Could you show each line of the records that contains the word "beside"?

[Information provided Boundary: Start]

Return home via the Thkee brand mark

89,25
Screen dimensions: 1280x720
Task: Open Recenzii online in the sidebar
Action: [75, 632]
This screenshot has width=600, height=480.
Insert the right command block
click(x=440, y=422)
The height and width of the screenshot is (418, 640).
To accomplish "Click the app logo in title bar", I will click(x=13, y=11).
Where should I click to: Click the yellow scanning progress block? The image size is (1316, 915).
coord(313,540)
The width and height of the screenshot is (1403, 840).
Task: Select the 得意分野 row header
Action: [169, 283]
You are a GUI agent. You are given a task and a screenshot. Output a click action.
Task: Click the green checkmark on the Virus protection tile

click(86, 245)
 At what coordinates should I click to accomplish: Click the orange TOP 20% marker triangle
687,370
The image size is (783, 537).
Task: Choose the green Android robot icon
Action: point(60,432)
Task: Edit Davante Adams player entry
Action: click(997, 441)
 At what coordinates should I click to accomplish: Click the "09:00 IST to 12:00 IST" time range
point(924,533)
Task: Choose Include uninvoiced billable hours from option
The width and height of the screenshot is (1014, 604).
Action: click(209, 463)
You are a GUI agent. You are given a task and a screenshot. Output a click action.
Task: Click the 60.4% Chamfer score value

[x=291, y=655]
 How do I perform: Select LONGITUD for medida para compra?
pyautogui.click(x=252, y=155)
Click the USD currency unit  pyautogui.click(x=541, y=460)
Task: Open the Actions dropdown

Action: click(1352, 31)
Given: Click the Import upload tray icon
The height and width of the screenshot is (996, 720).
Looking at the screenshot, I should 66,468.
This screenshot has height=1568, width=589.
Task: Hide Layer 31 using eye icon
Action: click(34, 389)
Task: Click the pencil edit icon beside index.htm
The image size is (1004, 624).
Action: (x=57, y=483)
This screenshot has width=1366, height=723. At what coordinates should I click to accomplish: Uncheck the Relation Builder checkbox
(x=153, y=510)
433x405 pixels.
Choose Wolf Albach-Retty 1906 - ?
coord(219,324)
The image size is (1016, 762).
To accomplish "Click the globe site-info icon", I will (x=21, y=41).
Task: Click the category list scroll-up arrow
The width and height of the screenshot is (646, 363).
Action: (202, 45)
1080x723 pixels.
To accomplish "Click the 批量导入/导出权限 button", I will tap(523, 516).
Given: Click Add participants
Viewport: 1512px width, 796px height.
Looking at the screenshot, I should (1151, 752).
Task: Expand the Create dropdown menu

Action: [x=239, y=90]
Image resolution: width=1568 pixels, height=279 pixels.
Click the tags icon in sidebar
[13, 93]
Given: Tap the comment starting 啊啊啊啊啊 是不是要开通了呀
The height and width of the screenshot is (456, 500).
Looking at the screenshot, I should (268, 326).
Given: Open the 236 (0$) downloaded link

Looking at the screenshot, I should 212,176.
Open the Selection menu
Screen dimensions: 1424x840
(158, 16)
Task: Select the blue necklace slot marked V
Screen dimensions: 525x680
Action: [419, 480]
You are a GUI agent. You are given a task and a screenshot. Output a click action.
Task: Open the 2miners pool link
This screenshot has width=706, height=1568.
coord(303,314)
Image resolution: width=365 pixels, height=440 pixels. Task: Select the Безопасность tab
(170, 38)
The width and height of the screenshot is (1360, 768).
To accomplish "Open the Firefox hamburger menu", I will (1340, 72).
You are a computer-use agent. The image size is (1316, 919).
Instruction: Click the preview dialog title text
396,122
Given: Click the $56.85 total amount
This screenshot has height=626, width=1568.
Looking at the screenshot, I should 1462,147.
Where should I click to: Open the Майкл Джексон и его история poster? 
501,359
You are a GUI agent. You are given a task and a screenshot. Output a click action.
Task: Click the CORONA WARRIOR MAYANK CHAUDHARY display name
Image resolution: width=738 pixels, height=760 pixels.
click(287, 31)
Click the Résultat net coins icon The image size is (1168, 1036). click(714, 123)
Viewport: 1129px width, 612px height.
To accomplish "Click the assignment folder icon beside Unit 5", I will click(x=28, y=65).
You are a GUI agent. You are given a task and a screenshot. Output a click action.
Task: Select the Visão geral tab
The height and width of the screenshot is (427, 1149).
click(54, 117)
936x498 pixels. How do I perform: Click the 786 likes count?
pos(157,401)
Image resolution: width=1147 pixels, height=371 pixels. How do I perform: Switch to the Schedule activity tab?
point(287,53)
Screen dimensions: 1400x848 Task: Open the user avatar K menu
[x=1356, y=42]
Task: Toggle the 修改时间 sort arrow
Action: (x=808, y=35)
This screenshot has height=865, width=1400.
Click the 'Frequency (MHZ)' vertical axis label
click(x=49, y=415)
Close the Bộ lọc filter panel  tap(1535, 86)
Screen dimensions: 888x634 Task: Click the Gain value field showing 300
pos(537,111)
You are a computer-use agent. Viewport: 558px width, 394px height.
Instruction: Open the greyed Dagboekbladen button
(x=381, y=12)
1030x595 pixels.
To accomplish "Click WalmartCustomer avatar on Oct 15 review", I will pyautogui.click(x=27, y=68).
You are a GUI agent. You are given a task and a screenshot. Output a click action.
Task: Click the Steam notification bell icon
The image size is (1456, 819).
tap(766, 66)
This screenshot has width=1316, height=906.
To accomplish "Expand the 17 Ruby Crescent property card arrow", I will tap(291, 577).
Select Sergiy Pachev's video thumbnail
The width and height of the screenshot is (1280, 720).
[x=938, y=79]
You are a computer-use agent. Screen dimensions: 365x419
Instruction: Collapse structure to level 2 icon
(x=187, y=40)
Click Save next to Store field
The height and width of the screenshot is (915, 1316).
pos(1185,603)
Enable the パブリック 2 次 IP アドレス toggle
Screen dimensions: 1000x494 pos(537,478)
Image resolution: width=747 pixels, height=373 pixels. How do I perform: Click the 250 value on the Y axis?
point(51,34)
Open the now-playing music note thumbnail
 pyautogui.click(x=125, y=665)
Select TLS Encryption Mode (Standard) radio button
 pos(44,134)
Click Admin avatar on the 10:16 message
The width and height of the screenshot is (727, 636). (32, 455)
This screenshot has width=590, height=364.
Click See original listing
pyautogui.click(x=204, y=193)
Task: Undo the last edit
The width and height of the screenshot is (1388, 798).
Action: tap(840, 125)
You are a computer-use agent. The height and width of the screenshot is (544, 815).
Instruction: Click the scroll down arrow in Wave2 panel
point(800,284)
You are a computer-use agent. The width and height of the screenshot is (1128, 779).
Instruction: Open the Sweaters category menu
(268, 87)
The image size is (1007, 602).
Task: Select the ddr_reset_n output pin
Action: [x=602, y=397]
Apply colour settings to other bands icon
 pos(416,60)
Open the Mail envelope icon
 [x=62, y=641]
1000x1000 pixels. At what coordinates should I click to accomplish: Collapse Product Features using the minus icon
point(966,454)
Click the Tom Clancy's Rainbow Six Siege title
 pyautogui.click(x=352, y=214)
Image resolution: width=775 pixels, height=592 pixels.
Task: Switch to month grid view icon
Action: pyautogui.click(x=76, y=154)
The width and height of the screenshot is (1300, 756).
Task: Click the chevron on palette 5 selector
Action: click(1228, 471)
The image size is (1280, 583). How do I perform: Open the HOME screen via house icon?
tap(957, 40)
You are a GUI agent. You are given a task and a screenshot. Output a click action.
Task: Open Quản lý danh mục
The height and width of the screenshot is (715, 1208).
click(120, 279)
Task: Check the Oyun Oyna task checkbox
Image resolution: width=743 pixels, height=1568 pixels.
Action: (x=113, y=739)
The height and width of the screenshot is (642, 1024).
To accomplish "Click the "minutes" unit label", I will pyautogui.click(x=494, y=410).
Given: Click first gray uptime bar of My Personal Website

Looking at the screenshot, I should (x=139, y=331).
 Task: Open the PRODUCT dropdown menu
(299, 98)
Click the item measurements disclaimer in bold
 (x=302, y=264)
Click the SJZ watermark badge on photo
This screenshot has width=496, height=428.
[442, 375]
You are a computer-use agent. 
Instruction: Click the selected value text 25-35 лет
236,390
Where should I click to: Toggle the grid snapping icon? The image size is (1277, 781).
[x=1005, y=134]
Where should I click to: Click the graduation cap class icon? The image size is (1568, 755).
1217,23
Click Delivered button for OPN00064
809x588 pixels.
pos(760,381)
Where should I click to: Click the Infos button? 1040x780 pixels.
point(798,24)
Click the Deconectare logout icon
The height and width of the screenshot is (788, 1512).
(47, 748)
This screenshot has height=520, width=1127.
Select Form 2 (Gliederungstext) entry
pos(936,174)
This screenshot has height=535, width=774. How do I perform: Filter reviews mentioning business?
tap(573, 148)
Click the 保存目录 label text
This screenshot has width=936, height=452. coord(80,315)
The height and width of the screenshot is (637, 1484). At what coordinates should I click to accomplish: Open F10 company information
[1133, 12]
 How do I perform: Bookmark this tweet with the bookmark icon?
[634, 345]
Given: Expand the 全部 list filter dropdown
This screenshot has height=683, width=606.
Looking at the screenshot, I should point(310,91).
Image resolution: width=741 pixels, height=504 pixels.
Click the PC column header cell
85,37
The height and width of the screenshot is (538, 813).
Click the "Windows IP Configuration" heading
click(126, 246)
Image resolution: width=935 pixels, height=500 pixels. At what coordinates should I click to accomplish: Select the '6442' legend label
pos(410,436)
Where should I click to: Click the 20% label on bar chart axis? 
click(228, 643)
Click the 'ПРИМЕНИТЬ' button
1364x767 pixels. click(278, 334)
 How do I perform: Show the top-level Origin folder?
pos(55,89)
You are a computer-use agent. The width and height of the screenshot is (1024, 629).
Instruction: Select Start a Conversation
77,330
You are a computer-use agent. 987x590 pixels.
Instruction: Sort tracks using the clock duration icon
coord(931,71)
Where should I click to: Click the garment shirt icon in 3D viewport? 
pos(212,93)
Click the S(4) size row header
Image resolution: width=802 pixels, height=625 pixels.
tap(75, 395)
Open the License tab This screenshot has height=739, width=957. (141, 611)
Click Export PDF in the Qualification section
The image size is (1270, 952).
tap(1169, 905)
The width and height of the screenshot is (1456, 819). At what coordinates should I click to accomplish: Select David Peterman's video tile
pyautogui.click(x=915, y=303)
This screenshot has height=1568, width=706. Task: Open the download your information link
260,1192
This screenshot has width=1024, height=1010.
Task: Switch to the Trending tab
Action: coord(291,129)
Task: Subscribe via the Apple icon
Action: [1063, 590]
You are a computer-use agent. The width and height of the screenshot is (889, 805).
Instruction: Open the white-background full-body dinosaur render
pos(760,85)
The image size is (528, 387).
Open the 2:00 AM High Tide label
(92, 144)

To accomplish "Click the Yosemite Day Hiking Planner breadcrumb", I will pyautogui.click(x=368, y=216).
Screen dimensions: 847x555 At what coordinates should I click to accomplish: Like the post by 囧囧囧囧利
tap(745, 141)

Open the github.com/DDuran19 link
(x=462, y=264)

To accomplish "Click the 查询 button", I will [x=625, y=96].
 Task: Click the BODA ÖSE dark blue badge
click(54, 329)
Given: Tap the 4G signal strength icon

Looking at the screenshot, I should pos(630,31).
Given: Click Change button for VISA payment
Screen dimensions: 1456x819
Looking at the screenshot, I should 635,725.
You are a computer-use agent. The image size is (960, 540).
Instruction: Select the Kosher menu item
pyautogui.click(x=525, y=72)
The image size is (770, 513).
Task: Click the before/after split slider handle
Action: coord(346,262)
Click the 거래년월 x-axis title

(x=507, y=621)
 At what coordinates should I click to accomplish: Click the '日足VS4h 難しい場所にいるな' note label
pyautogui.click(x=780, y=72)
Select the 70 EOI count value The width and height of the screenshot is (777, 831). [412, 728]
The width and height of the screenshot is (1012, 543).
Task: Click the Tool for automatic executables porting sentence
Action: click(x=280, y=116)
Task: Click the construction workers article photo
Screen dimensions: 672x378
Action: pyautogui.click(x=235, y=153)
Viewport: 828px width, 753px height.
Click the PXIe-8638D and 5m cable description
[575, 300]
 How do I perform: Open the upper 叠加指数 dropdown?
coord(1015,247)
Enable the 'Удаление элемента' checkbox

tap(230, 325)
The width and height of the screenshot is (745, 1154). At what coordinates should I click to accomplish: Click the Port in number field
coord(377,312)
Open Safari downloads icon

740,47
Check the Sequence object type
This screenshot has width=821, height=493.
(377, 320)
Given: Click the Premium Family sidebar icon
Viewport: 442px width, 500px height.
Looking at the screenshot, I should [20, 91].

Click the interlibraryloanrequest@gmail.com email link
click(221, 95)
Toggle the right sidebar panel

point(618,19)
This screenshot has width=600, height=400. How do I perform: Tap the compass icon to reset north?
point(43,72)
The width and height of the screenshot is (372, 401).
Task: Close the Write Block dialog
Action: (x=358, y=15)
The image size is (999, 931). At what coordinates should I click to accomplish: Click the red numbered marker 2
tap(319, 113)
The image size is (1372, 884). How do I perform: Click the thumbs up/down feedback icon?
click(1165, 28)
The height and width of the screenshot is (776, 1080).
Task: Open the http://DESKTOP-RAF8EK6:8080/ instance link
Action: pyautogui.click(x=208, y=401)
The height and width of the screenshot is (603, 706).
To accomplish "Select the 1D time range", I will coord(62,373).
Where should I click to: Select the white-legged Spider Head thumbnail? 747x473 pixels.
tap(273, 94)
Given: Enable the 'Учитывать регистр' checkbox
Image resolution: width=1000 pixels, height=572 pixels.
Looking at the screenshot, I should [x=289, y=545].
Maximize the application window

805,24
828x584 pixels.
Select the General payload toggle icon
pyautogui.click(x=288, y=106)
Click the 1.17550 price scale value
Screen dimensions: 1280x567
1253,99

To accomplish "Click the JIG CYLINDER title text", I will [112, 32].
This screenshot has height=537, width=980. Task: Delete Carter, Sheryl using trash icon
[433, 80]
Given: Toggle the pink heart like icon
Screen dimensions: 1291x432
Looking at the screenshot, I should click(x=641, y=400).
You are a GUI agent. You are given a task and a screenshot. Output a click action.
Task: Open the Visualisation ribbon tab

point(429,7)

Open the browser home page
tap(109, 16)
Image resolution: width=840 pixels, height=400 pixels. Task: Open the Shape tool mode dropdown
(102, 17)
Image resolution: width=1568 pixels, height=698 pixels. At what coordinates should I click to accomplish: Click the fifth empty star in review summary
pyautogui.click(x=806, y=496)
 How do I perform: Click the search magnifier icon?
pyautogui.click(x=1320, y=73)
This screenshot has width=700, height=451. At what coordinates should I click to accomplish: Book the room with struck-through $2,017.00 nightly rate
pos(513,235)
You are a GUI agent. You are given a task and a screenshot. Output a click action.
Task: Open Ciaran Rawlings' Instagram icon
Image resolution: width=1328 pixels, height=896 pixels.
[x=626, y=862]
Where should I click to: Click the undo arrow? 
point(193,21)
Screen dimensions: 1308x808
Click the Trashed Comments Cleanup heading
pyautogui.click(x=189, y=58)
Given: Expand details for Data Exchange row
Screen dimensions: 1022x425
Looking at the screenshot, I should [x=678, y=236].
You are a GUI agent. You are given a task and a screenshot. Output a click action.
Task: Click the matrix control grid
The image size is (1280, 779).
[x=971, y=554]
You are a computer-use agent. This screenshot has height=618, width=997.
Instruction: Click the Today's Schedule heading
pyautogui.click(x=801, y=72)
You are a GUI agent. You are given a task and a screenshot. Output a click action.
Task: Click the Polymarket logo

[Information provided Boundary: End]

▸ Solution for this exercise:
Task: Click the pencil edit icon beside index.htm
To accomplish "Click the assignment folder icon beside Unit 5", I will click(x=28, y=65).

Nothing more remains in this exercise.